* **QUOTED PASSAGE**
——

XSLT is a phenomenally well-designed language.  I'm sure I'll hear some gasps from some folks here, but gasp away.

First of all to the superficial indications: XSLT has perhaps the most phenomenal adoption rate of all programming languages of all time.  It's always hard to measure this sort of thing from users, so I measure it by actively-developed implementations.  Neither C, C++, Java, or even my favorite Python have had anything like the growth of vibrant culture in XSLT development.  People like XSLT because it gets its task done very well, and so vendors are anxious to provide XSLT support to users.

But more importantly, the fundamental merits.  XSLT has succeeded in large part because of its modesty.  It won a small victory (enabling tree-to-tree XSLT transforms) very convincongly in part because it deferred on some of the "nuts and bolts".

The general purpose facilities that it *did* provide were weighted with surprising cleverness for expressive power with minimal semantic footprint.  For example, template dispatch is more general than popular opinion allows, and is a smart use of declarative processing.  I know that I've seen a lot of declarative school developers roll their eyes when I teach/advocate template-based approaches.  They tend to carp for the good old set up string variable, add to variable in loop, and print string result.  However, my unscientific analysis is that developers quickly become much more productive, and write far more maintainable code once they learn the idiom.

——

* **DATA SHOWN**
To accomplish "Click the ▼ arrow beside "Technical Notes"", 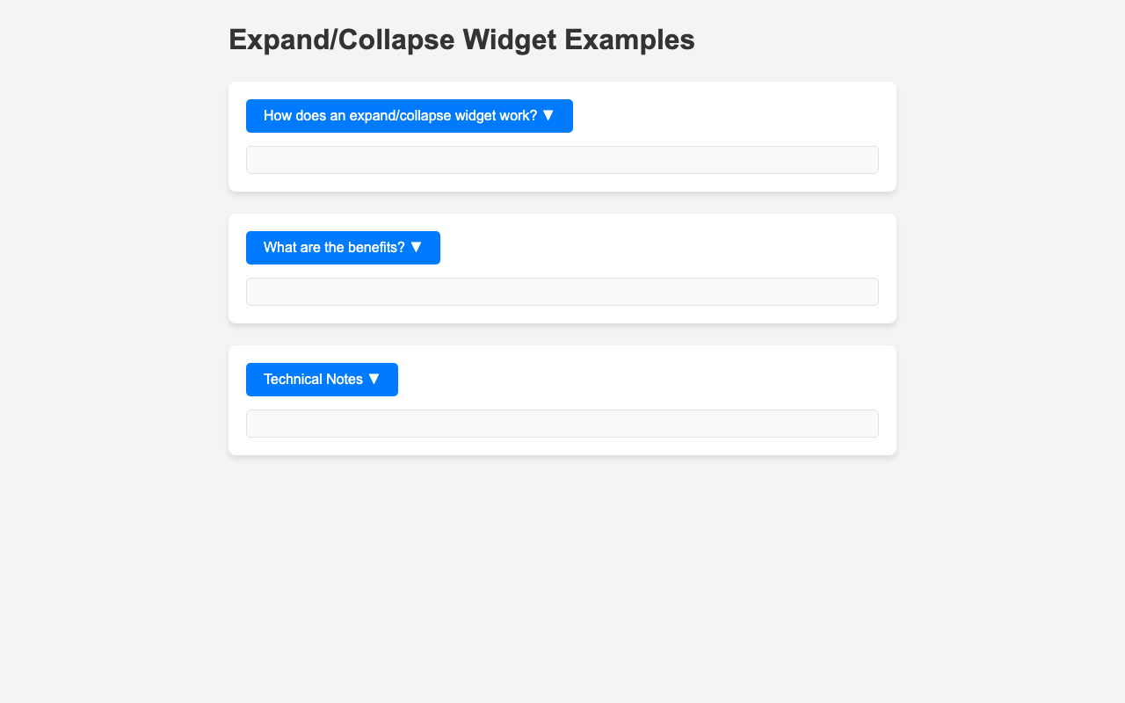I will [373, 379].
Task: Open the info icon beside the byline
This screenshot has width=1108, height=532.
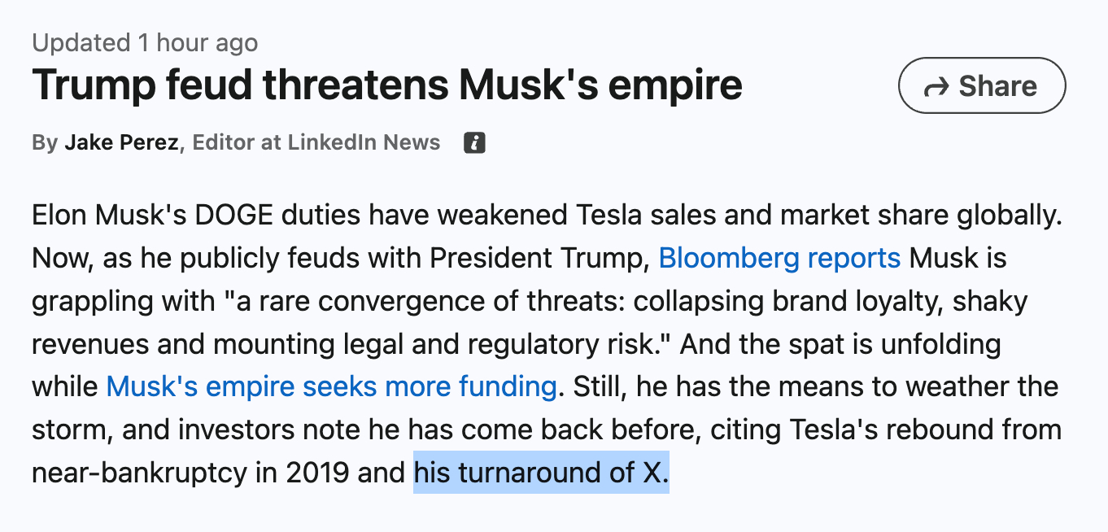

——

* **YOUR OBJECTIVE**
Set down the full passage on XSLT verbatim. The listing above was drawn from a separate source.

* **SOLVED PROBLEM**
XSLT is a phenomenally well-designed language.  I'm sure I'll hear some gasps from some folks here, but gasp away.

First of all to the superficial indications: XSLT has perhaps the most phenomenal adoption rate of all programming languages of all time.  It's always hard to measure this sort of thing from users, so I measure it by actively-developed implementations.  Neither C, C++, Java, or even my favorite Python have had anything like the growth of vibrant culture in XSLT development.  People like XSLT because it gets its task done very well, and so vendors are anxious to provide XSLT support to users.

But more importantly, the fundamental merits.  XSLT has succeeded in large part because of its modesty.  It won a small victory (enabling tree-to-tree XSLT transforms) very convincongly in part because it deferred on some of the "nuts and bolts".

The general purpose facilities that it *did* provide were weighted with surprising cleverness for expressive power with minimal semantic footprint.  For example, template dispatch is more general than popular opinion allows, and is a smart use of declarative processing.  I know that I've seen a lot of declarative school developers roll their eyes when I teach/advocate template-based approaches.  They tend to carp for the good old set up string variable, add to variable in loop, and print string result.  However, my unscientific analysis is that developers quickly become much more productive, and write far more maintainable code once they learn the idiom.